Expo : "Manga-Tokyo" / Le pacte de Marrakech / Turquie / Les gilets jaunes au pays du porno

59 min
À retrouver dans l'émission

Kaïshiro Morikawa, et Justine Weulersse vous parlent de l'exposition "Manga-Tokyo", et Jana Jabbour se demande si la Turquie est prise au piège de sa Realpolitik. Les chroniques s'intéressent au Pacte de Marrakech et au porno "gilets jaunes".

Exposition Manga-Tokyo, à La Villette, Paris.
Exposition Manga-Tokyo, à La Villette, Paris.
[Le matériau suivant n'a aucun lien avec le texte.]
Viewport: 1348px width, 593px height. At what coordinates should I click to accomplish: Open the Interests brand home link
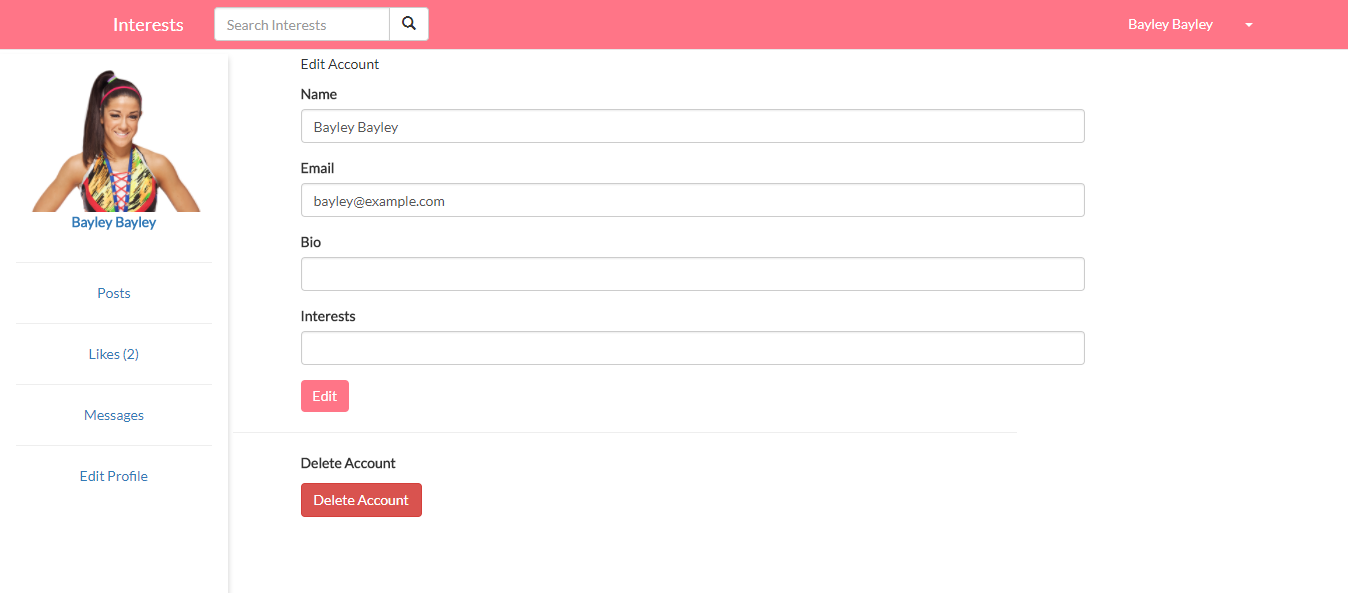[148, 25]
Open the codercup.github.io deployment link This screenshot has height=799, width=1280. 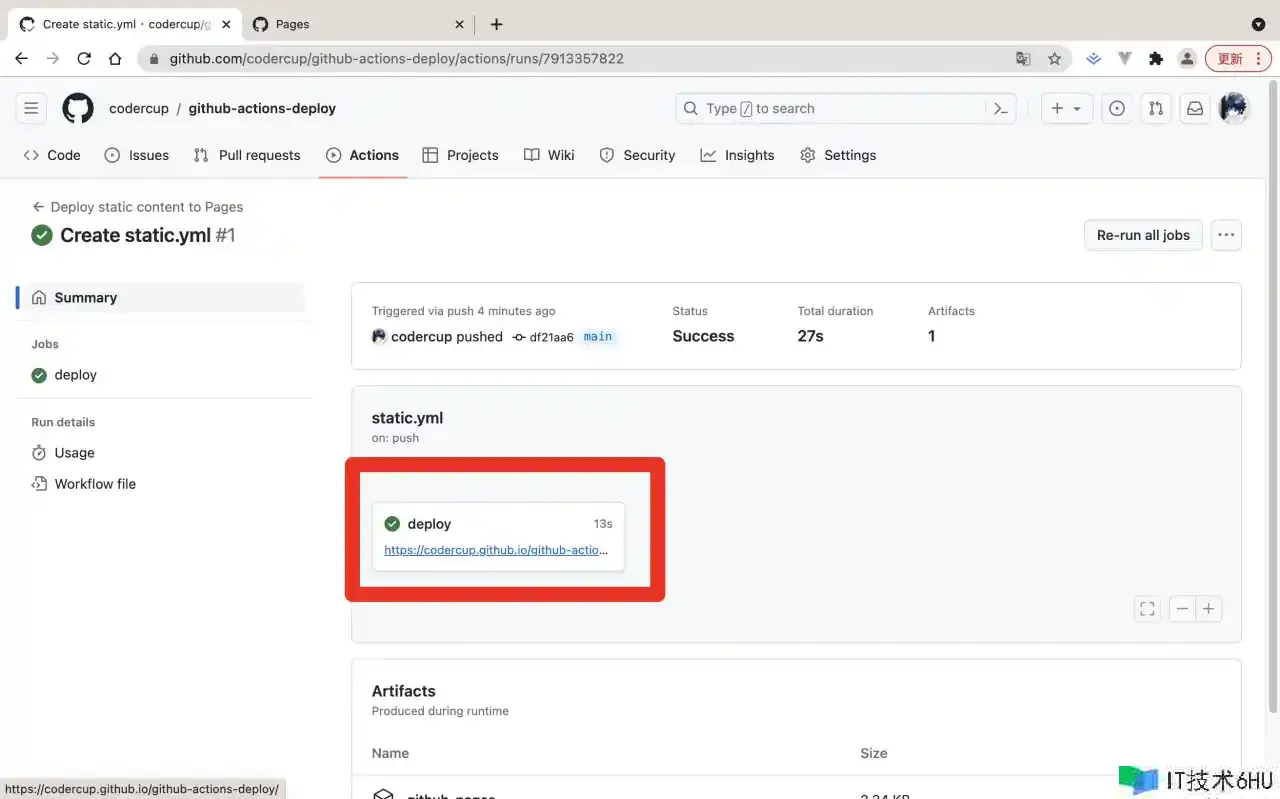point(496,550)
Crédits : Kaïshiro Morikawa et Justine Weurelesse

@PetitsMatinsFC

Le Réveil Culturel par Tewfik Hakem :

Dans le cadre de Japonismes 2018, qui marque le 160e anniversaire des relations diplomatiques entre le Japon et la France et promeut (jusqu'en février 2019) toute une série d'événements liés à la richesse de la culture japonaise, La Villette expose TOKYO-MANGA, jusqu'au 30 décembre 2018. Tewfik Hakem s'entretient avec le commissaire de l'exposition, Kaïshiro Morikawa, et Justine Weulersse responsable des expositions et directrice de la programmation culturelle de la Villette. Avec la traductrice, Shoko Takahashi.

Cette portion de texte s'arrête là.